Task to carry out.
Without altering anything, repeat each of the records.

Recorded information.

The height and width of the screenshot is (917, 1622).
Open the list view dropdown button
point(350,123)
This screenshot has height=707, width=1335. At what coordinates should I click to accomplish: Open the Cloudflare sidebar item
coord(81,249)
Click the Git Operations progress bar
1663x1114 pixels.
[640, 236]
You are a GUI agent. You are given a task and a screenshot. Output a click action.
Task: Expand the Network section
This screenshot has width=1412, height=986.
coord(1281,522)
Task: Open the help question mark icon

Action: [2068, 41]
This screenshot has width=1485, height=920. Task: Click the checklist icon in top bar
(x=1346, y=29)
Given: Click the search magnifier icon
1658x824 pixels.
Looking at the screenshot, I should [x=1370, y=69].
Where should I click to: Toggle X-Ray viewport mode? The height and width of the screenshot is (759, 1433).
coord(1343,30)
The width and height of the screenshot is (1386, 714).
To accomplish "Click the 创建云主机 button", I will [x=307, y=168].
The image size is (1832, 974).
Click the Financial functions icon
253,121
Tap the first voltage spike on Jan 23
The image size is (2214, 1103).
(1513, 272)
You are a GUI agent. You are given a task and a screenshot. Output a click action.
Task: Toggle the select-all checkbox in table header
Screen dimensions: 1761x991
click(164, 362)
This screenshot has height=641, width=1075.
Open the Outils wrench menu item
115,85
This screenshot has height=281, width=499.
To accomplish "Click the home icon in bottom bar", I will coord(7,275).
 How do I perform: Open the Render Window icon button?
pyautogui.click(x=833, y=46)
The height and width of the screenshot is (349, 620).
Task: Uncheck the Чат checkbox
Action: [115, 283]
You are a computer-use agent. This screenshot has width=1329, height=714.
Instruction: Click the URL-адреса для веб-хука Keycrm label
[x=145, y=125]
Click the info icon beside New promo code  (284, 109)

Finished task.
The height and width of the screenshot is (917, 1622).
Open the list view dropdown button
point(350,123)
This screenshot has height=707, width=1335. At what coordinates should I click to accomplish: Open the Cloudflare sidebar item
coord(81,249)
Click the Git Operations progress bar
1663x1114 pixels.
[640, 236]
You are a GUI agent. You are given a task and a screenshot. Output a click action.
Task: Expand the Network section
This screenshot has width=1412, height=986.
coord(1281,522)
Task: Open the help question mark icon

Action: [2068, 41]
This screenshot has width=1485, height=920. Task: Click the checklist icon in top bar
(x=1346, y=29)
Given: Click the search magnifier icon
1658x824 pixels.
Looking at the screenshot, I should [x=1370, y=69].
Where should I click to: Toggle X-Ray viewport mode? The height and width of the screenshot is (759, 1433).
coord(1343,30)
The width and height of the screenshot is (1386, 714).
To accomplish "Click the 创建云主机 button", I will [x=307, y=168].
The image size is (1832, 974).
Click the Financial functions icon
253,121
Tap the first voltage spike on Jan 23
The image size is (2214, 1103).
(1513, 272)
You are a GUI agent. You are given a task and a screenshot. Output a click action.
Task: Toggle the select-all checkbox in table header
Screen dimensions: 1761x991
click(164, 362)
This screenshot has height=641, width=1075.
Open the Outils wrench menu item
115,85
This screenshot has height=281, width=499.
To accomplish "Click the home icon in bottom bar", I will coord(7,275).
 How do I perform: Open the Render Window icon button?
pyautogui.click(x=833, y=46)
The height and width of the screenshot is (349, 620).
Task: Uncheck the Чат checkbox
Action: [115, 283]
You are a computer-use agent. This screenshot has width=1329, height=714.
Instruction: Click the URL-адреса для веб-хука Keycrm label
[x=145, y=125]
Click the info icon beside New promo code  (284, 109)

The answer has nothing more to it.